We propose an activity-based congestion management (ABC) to enforce fair bandwidth sharing among users in packet-based communication networks without requiring per-user information in forwarding nodes. Activity relates to the sent data rate of a user and its contracted reference rate. Activity meters monitor user traffic at edge nodes and add activity information to packets. Forwarding nodes utilize this information to preferentially drop packets with high activity values in case of congestion. In this paper, we significantly simplify the behavior of ABC’s control devices: the activity meter in edge nodes and the activity AQM in forwarding nodes. Moreover, we introduce scheduling priorities for ABC, provide means to avoid starvation of non-prioritized traffic through prioritized traffic, and means to disincentivize prioritized transmission of non-realtime traffic. We study the fairness achieved with and without ABC using packet-based simulation, mostly under challenging conditions where a heavy user wants to monopolize a bottleneck’s bandwidth. We investigate bandwidth sharing for non-responsive traffic, for responsive traffic, and a mixture of both.

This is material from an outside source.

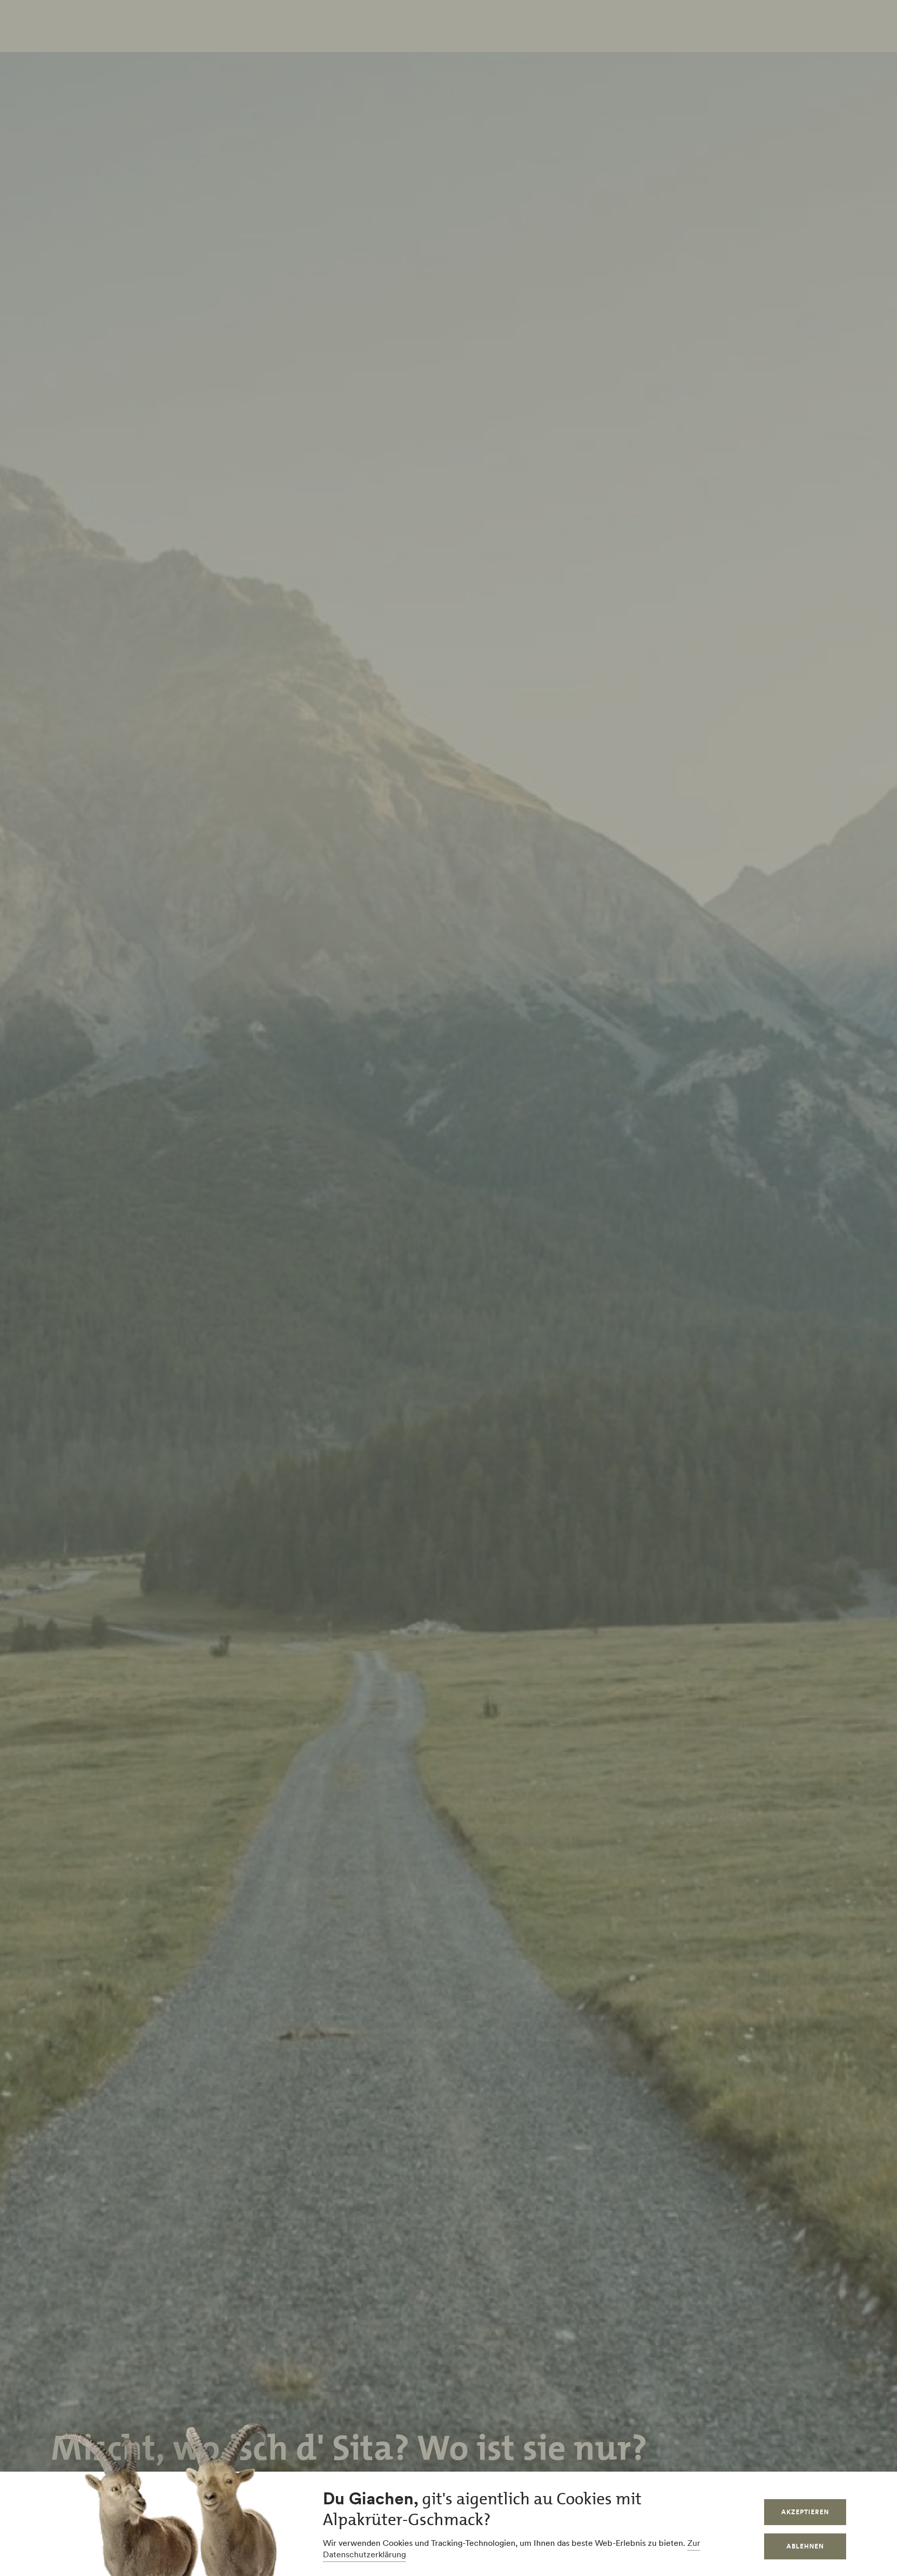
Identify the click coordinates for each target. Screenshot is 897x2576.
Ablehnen (805, 2546)
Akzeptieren (805, 2512)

The effect of traffic prioritization is studied. We explore the impact of configuration parameters and recommend meaningful system parameters. We illustrate their impact on system dynamics and show that ABC expedites sporadic uploads, which improves the quality of experience for interactive applications. Finally, we compare the performance of ABC with the one of CSFQ whose objective is the same as the one of ABC, but significantly differs with regard to signaled information and algorithmic approach. Summarizing, ABC creates an ecosystem, where users can maximize their throughput if they do not exceed their fair share on the bottleneck link. This incentivizes the usage of congestion-controlled transport protocols. Moreover, ABC protects traffic from users applying congestion control against traffic overload from users not leveraging congestion control, even if the latter send prioritized traffic.